Collected data:
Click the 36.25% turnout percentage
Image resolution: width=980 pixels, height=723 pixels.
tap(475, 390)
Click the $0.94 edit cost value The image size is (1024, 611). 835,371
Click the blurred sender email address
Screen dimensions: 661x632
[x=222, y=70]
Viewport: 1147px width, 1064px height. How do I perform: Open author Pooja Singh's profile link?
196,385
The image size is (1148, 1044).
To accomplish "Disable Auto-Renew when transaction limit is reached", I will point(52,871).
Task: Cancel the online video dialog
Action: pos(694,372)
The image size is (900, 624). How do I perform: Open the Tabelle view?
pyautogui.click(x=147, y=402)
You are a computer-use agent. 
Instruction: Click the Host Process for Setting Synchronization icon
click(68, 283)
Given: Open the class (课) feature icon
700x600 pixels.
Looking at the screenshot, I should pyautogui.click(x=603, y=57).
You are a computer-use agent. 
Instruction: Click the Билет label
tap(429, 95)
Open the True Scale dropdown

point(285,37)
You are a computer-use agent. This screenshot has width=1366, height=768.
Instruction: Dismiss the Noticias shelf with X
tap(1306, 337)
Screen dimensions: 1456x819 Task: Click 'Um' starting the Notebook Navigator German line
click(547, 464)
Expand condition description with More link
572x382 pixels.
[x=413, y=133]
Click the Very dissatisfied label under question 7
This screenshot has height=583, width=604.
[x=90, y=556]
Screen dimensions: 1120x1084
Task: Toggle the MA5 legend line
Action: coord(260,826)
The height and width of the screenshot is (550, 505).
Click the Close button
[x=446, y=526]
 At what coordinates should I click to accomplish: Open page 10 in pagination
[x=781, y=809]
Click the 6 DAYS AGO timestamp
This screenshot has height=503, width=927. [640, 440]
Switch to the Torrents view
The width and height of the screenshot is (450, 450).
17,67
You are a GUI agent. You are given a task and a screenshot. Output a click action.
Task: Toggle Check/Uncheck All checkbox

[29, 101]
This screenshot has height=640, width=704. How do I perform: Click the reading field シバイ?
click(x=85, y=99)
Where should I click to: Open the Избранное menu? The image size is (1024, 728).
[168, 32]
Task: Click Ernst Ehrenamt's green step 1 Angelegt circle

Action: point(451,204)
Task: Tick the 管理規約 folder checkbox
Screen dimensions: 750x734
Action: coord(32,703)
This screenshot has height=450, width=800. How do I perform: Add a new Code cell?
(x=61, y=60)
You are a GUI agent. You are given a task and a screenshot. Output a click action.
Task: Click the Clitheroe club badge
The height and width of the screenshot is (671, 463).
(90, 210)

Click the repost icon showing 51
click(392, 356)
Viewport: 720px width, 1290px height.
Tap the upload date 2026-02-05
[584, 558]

What the task asks: Print all the entries above. Keep each one exact.

Answer to the exercise:
Click the 36.25% turnout percentage
Image resolution: width=980 pixels, height=723 pixels.
tap(475, 390)
Click the $0.94 edit cost value The image size is (1024, 611). 835,371
Click the blurred sender email address
Screen dimensions: 661x632
[x=222, y=70]
Viewport: 1147px width, 1064px height. How do I perform: Open author Pooja Singh's profile link?
196,385
The image size is (1148, 1044).
To accomplish "Disable Auto-Renew when transaction limit is reached", I will point(52,871).
Task: Cancel the online video dialog
Action: pos(694,372)
The image size is (900, 624). How do I perform: Open the Tabelle view?
pyautogui.click(x=147, y=402)
You are a computer-use agent. 
Instruction: Click the Host Process for Setting Synchronization icon
click(68, 283)
Given: Open the class (课) feature icon
700x600 pixels.
Looking at the screenshot, I should pyautogui.click(x=603, y=57).
You are a computer-use agent. 
Instruction: Click the Билет label
tap(429, 95)
Open the True Scale dropdown

point(285,37)
You are a computer-use agent. This screenshot has width=1366, height=768.
Instruction: Dismiss the Noticias shelf with X
tap(1306, 337)
Screen dimensions: 1456x819 Task: Click 'Um' starting the Notebook Navigator German line
click(547, 464)
Expand condition description with More link
572x382 pixels.
[x=413, y=133]
Click the Very dissatisfied label under question 7
This screenshot has height=583, width=604.
[x=90, y=556]
Screen dimensions: 1120x1084
Task: Toggle the MA5 legend line
Action: coord(260,826)
The height and width of the screenshot is (550, 505).
Click the Close button
[x=446, y=526]
 At what coordinates should I click to accomplish: Open page 10 in pagination
[x=781, y=809]
Click the 6 DAYS AGO timestamp
This screenshot has height=503, width=927. [640, 440]
Switch to the Torrents view
The width and height of the screenshot is (450, 450).
17,67
You are a GUI agent. You are given a task and a screenshot. Output a click action.
Task: Toggle Check/Uncheck All checkbox

[29, 101]
This screenshot has height=640, width=704. How do I perform: Click the reading field シバイ?
click(x=85, y=99)
Where should I click to: Open the Избранное menu? The image size is (1024, 728).
[168, 32]
Task: Click Ernst Ehrenamt's green step 1 Angelegt circle

Action: point(451,204)
Task: Tick the 管理規約 folder checkbox
Screen dimensions: 750x734
Action: coord(32,703)
This screenshot has height=450, width=800. How do I perform: Add a new Code cell?
(x=61, y=60)
You are a GUI agent. You are given a task and a screenshot. Output a click action.
Task: Click the Clitheroe club badge
The height and width of the screenshot is (671, 463).
(90, 210)

Click the repost icon showing 51
click(392, 356)
Viewport: 720px width, 1290px height.
Tap the upload date 2026-02-05
[584, 558]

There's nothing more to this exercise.